Tuesday, February 13, 2024

Fear PHarm – review


Director: Dante Yore

Release date: 2020

Contains spoilers

This really shouldn’t be anything more than a slasher flick, with a family of killers (many wearing masks) and yet it put a twist into it that put the film on my vampire radar. How so? We will get to that (it is at the end of the film but it doesn’t spoil the film by revealing the concept).

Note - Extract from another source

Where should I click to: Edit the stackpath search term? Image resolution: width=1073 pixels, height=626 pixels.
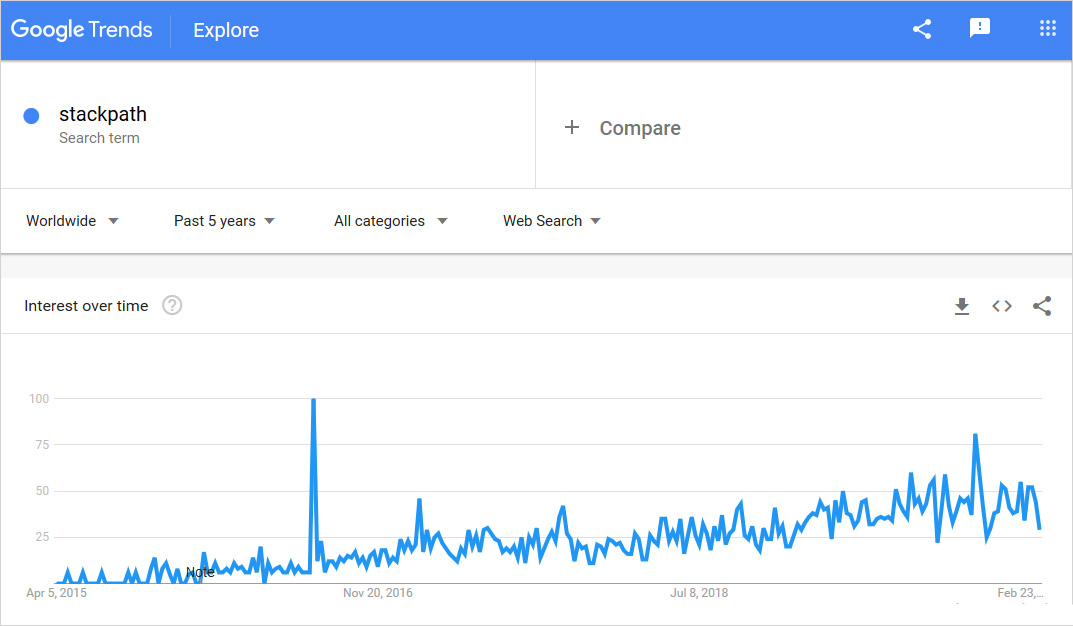103,114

The film starts with a naked woman, covered in blood, running around a corn maze at night. She gets out of the maze and a group of masked assailants follow, led by an unmasked woman, Gemma (played younger by Jenna Burd and older by Aimee Stolte, Verotika), and facing a woman. She runs, knocks the woman down and kills her (she hits her head on something). Ultimately she is killed in turn by Gemma and a machete.

The gang at the corn maze

15-years later. Brandon (Houston Stevenson) is sexting his girlfriend Wendy (Emily Sweet), who happens to be hiding under his bed and wearing the cheerleader outfit that he really wanted her to model. They are about to get it on when his mom (Jenn Tripp) walks in and their friends, brother and sister Rustin (Chris Leary) and Melanie (Tiana Tuttle), follow in. Trying to work out what to do with their day, Wendy suggests a haunted corn maze. Rustin says no, it was the scene of satanic murder 15-years before (this leads to a wonderment as to how the family got away with murder, since apparently the police were involved?) Eventually they decide to go.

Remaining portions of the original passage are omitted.